Annika Lillemets (born 1962) is a Swedish politician and former parliamentarian who was a member of the Riksdag representing the Green Party from 2010 to 2018. In her first term of office from 2010 to 2014 she was an alternate on the tax committee and the traffic committee. In her second term of office, beginning after the general election 2014, she was an alternate in four other committees: the culture committee, the business committee, the social welfare committee and the committee for foreign relations.

In 2020 Lillemets jointed the Left Party.

== Lillemets and the internal crisis in the Green Party 2015–2016 ==

Following the general election of 2014, the Swedish Green Party found itself part of the government for the first time, together with Social Democrats. However, several of the government's decisions were heavily criticised within the Green Party itself. One of the most outspoken internal critics was Lillemets.

After Carl Schlyter, also well known for his critique of several government decisions, was forced away from his post as the chairman of the Parliamentary Committee on European Union Affairs, and Valter Mutt was forced away from the position as a Foreign policy spokesperson, Lillemets voluntarily left her alternate positions in the Swedish Parliament in mid 2016, as a sign of support for the two. Jabar Amin, another Green MP did the same.

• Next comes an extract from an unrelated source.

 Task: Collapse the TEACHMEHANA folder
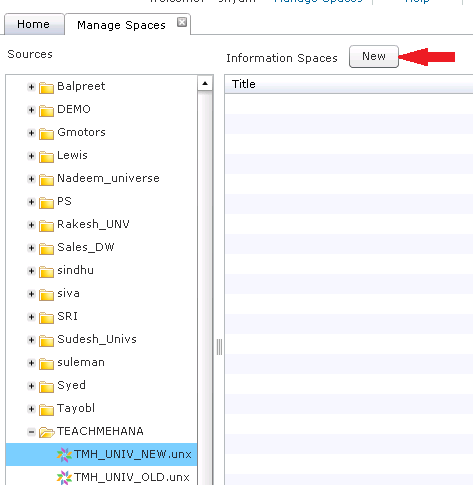coord(31,432)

Thereafter these four MPs stopped attending the Green Party's own working meetings in the Parliament for several months. Instead they formed a group of their own and had their own meetings. Issues where this group voted against the government's policies included the Host Nation Support with NATO, the temporary tightening of the immigration policy following the 2015 migrant crisis, and Vattenfall’s sale of coal mines. However, in December 2016 the group returned to attend the Green Party's working meetings in the Parliament.